Slave-sourcing stopped
FREE labour is appealing to editors who face Men in Suits pressing for random budget cuts - but internships and so forth hardly count as "jobs", let alone professional journalism - as LFB will discuss at its April meeting. Josephine Baker reports an exchange that ended up making a difference...
PLUGS FOR a website that claims to advertise journalism jobs, entitled SourceThatJob, produced by Daryl Willcox Publishing, landed in my inbox. It advertised bona fide journalism jobs at first, but suddenly started advertising for "trainees", "interns" and various other unpaid journalism slaves. Call them what you will but don't call them jobs!

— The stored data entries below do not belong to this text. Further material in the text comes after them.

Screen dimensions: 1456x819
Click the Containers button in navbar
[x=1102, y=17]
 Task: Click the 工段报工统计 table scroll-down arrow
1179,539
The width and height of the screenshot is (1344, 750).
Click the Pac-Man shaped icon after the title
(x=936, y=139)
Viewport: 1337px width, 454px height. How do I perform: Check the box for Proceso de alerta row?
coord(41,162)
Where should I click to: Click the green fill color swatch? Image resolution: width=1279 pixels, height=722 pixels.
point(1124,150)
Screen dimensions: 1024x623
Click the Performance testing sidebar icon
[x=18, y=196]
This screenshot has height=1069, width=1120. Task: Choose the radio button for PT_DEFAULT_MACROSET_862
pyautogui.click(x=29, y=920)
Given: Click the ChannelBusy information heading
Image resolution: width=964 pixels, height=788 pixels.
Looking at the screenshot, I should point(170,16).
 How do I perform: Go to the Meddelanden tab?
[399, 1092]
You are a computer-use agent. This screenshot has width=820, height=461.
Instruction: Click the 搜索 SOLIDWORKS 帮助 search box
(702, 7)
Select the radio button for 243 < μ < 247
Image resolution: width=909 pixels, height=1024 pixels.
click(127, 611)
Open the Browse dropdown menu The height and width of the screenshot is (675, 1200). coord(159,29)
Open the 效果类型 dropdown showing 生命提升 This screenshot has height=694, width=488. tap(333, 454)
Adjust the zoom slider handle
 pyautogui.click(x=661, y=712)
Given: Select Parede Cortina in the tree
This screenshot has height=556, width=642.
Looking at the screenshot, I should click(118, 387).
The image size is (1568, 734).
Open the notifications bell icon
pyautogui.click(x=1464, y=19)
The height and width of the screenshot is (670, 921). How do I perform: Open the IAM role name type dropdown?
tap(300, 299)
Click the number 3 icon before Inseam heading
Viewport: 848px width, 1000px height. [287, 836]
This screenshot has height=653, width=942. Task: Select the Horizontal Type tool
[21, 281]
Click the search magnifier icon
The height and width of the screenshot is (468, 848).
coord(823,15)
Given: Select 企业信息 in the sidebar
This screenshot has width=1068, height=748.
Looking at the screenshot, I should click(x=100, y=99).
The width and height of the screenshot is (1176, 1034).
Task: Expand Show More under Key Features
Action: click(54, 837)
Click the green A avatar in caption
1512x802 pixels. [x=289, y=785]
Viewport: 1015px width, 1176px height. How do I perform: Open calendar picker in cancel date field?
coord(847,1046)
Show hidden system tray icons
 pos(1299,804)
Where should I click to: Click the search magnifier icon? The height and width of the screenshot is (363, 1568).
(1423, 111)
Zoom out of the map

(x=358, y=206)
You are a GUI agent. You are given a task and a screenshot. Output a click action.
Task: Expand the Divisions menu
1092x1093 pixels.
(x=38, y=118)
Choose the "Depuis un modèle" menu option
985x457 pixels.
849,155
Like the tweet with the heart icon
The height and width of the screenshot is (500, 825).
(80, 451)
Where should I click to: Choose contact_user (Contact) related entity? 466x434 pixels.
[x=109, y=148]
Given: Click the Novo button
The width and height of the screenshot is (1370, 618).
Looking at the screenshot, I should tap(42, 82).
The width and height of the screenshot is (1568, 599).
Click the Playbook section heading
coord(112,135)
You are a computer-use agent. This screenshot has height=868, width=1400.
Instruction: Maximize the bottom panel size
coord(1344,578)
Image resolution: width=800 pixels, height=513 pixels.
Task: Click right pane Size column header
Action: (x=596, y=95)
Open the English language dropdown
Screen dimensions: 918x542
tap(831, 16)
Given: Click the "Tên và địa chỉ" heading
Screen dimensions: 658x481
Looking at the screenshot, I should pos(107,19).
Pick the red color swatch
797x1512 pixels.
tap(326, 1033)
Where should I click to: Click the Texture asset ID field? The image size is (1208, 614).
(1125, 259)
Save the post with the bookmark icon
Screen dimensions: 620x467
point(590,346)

I wrote to Daryl Willcox publishing and received the following reply from an employee:
I understand your frustration at unpaid jobs being advertised
alongside paid ones. There are however many young journalists who are
willing to work for free to get a foot on the ladder and SourceThatJob
tries to cater for them too. We do like to make the distinction
between proper jobs with salaries and those that are looking for
unpaid contributors as clear as possible so I have changed the title
of the BusyGirlsGuide job to try and make this clearer to experienced
journalists like yourself.
I replied:
You do not seem to understand that it is not a question of
experienced versus inexperienced journalists. The definition of work
is "being paid for what you do"; anything else is volunteering at best
and slave labour at worst. No one can possibly call themselves a
journalist, even a young journalist, if they are prepared to work for
free.
The reply was another retort in the same vein. Imagine my astonishment when a few weeks later, I got the following message from Daryl Wilcox himself:
The email exchange between yourself and one of my colleagues about unpaid jobs advertised on SourceThatJob has come to my attention. Firstly, I would like to apologise for the way your comments were handled by one of my colleagues in particular. She clearly did not deal with your feedback in an appropriate way. I'm very sorry about that.
You made a very valid point about the potential for exploitation of unpaid workers in the media and the knock-on effect on qualified, professional people who end up losing out. For that reason I have decided to remove all unpaid positions from the www.sourcethatjob.com site and will not accept further unpaid posts in future.
Many thanks for the feedback you provided that prompted us to make this policy change on the site, albeit belatedly. And my apologies again for the poor way in which your initial comments were handled.
We all know there is crisis in journalism and everyone thinks that creative people are exploitable and expendable. This just goes to show that a protest of this kind can actually work!